The article points out that looking to the future, the public can rest assured that crop insurance will be in place to provide financial stability for the many small, family farms that comprise the core of U.S. farm production. “Crop insurance will ensure that when the repeated disasters of recent years strike again, as they most assuredly will, U.S. farmers will be able to bounce back to produce again at high levels the food, feed, fiber and energy crops which the U.S. and world populations have come to expect and depend [upon],” they said.

 

CROP INSURANCE IN ACTION: Tim Totheroh, Wellington, Illinois

Although Tim Totheroh says that his last name is “Pennsylvania Dutch,” he’s 100 percent Illinois farm boy, having spent his entire life on a farm near Wellington, Illinois.

Totheroh, who farms 850 acres of corn and soybeans, is also a crop insurance adjuster, which gave him unique insight into the historic drought of 2012. Totheroh says that in all of his years of farming, he’s never seen anything quite like last summer. “I entered a corn field and walked half a mile, turned and walked a half a mile in the other direction,” he said. “And I didn’t see a single ear of corn. Not one single ear.”

Totheroh said that sometimes he’d walk through a field and happen upon a small portion of corn that fared a little better. “Every here and there, you’d find a part of the field that got lucky and had a shower or two more than the rest, and you’d have 180 bushels in that one little spot. But then the rest of the field was just awful,” he said.

Read Tim Totheroh’s story here.

2014 Farm Bill Changes to Crop Insurance Detailed in Newly Released “Crop Insurance: Just the Facts”

Since the new 2014 Farm Bill was signed into law, questions have arisen about how this new legislation affects crop insurance and the farmers who rely on it.

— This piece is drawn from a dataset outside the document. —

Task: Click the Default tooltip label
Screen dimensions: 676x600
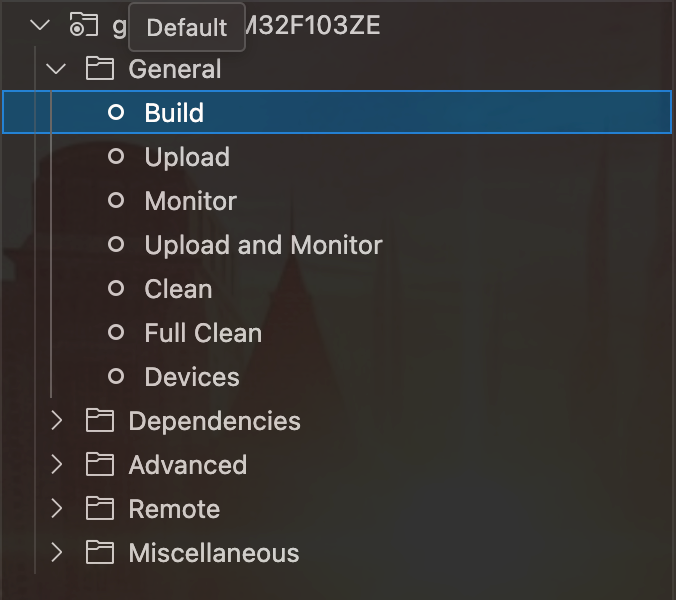Action: click(187, 27)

Detailed answers to questions, ranging from major and minor policy changes, the introduction of new products including SCO and STAX and the link between the premium discount and conservation are all detailed in the newly released version of Crop Insurance: Just the Facts.

“The 2014 Farm Bill is a turning point in federal policy towards agriculture, pivoting away from the traditional support mechanism paradigm of the past and into a risk management model that features crop insurance as farmers’ primary — or only — risk management tool,” noted Tom Zacharias, president of National Crop Insurance Services.

Crop Insurance: Just the Facts, a popular online resource that provides the A to Z overview of Federal crop insurance resides here, on the Crop Insurance Keeps America Growing website page “About Crop Insurance” where it is continuously updated.

“This resource has proved invaluable to farmers, students and policy experts who need to better understand the nuts and bolts of crop insurance,” said Zacharias.

In addition to addressing the various aspects of the new Farm Bill, the online series covers important topics such as how crop insurance benefits the public, economics of the industry, risk management in global terms, how crop insurance benefits producers and many other important issues.

Zacharias noted that crop insurance discussions are replete with exaggerations and misrepresentations about this important risk management tool. “Crop Insurance: Just the Facts, provides the details in an easy to read, reasoned and balanced perspective,” he said.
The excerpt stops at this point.